When proteins spontaneously aggregate they can form fibrous clumps known as amyloids. Amyloid-beta peptides are associated with several neurological diseases, including Alzheimer's and Parkinson's disease. Linse has demonstrated that the process of nucleation and growth of amyloid-beta peptide occurs in two phases; first the amyloid fibrils form and then monomers nucleate on the surface. This second nucleation event gives rise to most of the neuronal toxicity. Linse was supported by the Knut and Alice Wallenberg Foundation to investigate the role of fat in protein self-assembly. Fat molecules (lipids) are often present when aggregations are formed, but the majority of research considers how proteins attach to the cell membrane.

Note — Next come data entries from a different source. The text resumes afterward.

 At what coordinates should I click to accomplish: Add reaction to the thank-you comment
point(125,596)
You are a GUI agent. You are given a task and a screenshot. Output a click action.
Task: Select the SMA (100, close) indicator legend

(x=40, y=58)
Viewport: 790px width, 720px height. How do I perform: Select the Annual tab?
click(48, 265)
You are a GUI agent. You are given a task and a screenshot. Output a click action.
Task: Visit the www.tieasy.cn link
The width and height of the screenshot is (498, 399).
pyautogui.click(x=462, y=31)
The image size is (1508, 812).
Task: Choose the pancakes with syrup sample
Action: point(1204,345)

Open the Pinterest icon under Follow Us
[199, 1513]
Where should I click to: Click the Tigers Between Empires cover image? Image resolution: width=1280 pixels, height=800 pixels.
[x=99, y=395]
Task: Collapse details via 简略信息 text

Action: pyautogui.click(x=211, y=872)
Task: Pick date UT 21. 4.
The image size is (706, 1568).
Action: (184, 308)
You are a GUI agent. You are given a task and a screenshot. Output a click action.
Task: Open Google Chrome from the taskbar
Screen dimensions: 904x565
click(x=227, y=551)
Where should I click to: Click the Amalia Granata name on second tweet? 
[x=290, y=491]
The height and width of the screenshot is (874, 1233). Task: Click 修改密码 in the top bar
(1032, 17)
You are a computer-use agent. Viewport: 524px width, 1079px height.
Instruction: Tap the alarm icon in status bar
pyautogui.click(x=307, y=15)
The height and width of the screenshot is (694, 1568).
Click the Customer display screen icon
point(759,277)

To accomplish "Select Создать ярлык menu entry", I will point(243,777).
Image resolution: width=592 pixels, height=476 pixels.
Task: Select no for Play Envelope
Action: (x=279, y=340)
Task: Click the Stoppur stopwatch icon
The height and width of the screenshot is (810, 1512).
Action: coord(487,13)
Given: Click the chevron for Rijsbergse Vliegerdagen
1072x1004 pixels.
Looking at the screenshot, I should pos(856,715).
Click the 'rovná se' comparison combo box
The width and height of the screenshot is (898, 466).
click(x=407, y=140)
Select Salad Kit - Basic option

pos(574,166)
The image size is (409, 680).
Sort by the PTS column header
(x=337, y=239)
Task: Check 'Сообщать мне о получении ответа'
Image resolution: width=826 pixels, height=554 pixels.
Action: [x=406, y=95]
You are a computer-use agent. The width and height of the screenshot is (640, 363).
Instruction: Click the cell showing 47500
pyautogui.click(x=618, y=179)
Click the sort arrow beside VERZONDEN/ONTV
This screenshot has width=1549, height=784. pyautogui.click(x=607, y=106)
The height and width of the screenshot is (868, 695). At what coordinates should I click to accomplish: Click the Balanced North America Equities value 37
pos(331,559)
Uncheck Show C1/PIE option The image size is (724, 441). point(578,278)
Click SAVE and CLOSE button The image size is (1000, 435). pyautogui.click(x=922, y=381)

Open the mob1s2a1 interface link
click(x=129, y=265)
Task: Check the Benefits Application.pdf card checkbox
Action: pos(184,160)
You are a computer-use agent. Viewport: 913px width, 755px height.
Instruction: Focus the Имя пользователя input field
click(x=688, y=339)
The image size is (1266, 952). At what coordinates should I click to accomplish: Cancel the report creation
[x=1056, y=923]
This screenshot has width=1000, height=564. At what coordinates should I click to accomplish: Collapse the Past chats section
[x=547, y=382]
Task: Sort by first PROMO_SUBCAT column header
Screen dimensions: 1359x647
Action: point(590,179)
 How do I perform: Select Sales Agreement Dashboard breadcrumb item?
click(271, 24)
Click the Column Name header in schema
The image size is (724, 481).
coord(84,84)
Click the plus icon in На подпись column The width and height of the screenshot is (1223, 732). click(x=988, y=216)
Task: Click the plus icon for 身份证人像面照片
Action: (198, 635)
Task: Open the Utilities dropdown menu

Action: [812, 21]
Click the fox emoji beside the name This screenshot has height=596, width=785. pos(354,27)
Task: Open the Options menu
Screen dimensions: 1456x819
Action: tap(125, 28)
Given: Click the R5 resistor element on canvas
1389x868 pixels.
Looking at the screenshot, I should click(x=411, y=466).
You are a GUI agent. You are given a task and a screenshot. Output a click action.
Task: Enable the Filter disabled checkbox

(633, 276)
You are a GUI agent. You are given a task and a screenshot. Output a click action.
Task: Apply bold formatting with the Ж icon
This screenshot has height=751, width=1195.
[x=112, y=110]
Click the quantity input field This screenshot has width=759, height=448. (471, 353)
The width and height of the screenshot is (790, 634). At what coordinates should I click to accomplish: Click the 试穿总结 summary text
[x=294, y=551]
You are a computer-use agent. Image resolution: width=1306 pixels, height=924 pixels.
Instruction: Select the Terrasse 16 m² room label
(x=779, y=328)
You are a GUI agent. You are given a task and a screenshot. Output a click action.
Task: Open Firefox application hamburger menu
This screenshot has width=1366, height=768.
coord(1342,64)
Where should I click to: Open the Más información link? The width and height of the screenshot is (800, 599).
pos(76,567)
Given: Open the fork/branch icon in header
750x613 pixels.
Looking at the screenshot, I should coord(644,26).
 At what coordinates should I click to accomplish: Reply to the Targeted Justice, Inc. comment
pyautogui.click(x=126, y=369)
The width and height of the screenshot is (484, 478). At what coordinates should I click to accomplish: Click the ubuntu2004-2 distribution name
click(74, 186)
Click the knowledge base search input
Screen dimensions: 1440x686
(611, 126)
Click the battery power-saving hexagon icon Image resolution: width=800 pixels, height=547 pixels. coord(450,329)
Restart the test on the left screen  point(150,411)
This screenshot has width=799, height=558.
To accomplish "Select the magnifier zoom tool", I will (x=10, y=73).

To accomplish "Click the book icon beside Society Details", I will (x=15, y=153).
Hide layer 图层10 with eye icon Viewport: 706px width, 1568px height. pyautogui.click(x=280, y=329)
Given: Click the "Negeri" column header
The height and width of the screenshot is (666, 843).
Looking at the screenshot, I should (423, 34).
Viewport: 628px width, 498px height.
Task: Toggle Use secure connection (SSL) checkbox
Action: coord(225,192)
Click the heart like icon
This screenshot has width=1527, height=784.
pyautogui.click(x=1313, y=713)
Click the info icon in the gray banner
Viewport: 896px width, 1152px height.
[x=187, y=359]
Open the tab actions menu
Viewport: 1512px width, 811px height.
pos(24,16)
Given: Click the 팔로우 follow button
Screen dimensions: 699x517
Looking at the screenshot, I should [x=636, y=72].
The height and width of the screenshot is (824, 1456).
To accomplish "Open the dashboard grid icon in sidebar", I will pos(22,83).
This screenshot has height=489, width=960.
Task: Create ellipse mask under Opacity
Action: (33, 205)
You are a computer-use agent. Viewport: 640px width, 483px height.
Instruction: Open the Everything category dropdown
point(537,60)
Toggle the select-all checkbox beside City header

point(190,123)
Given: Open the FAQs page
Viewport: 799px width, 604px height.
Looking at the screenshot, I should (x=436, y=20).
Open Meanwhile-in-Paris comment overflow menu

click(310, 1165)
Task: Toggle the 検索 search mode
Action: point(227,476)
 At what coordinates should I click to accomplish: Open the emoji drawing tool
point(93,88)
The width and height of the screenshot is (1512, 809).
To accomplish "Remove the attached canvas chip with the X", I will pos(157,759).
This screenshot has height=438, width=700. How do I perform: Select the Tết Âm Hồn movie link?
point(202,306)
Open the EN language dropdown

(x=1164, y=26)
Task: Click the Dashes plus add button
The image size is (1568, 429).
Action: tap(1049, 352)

Her research makes use of a variety of analytical tools to study protein amyloid formation. In 2020 Linse and co-workers announced a mathematical model that could be used to describe the chemical reactions that are responsible for the fibroid aggregation associated with Alzheimer's disease.

=== Awards and honours ===
Her awards and honours include:

- 2004 Elected to the Royal Swedish Academy of Sciences
- 2007 National Academy of Sciences Cozzarelli Prize
- 2011 International Union of Pure and Applied Chemistry Distinguished Woman in Chemistry prize
- 2012 Joined the Nobel Prize in Chemistry Committee
- 2014 KTH Royal Institute of Technology Great Prize
- 2019 European Molecular Biology Organization Women in Science Award

=== Selected publications ===
Her publications include:

- Linse, Sara (2007). "Understanding the nanoparticle–protein corona using methods to quantify exchange rates and affinities of proteins for nanoparticles"
- Linse, Sara (2007). "Nucleation of protein fibrillation by nanoparticles"
- Linse, Sara (2007). "The nanoparticle–protein complex as a biological entity; a complex fluids and surface science challenge for the 21st century"

Linse publishes children's books with her partner Kyrre Thalberg. These have included Draksommar, Kjetil och Jostein, Höst i Drakbergen, Prins Pralin åker buss, and Karnevalen i Brind. She is also 2018 World Masters Orienteering Champion.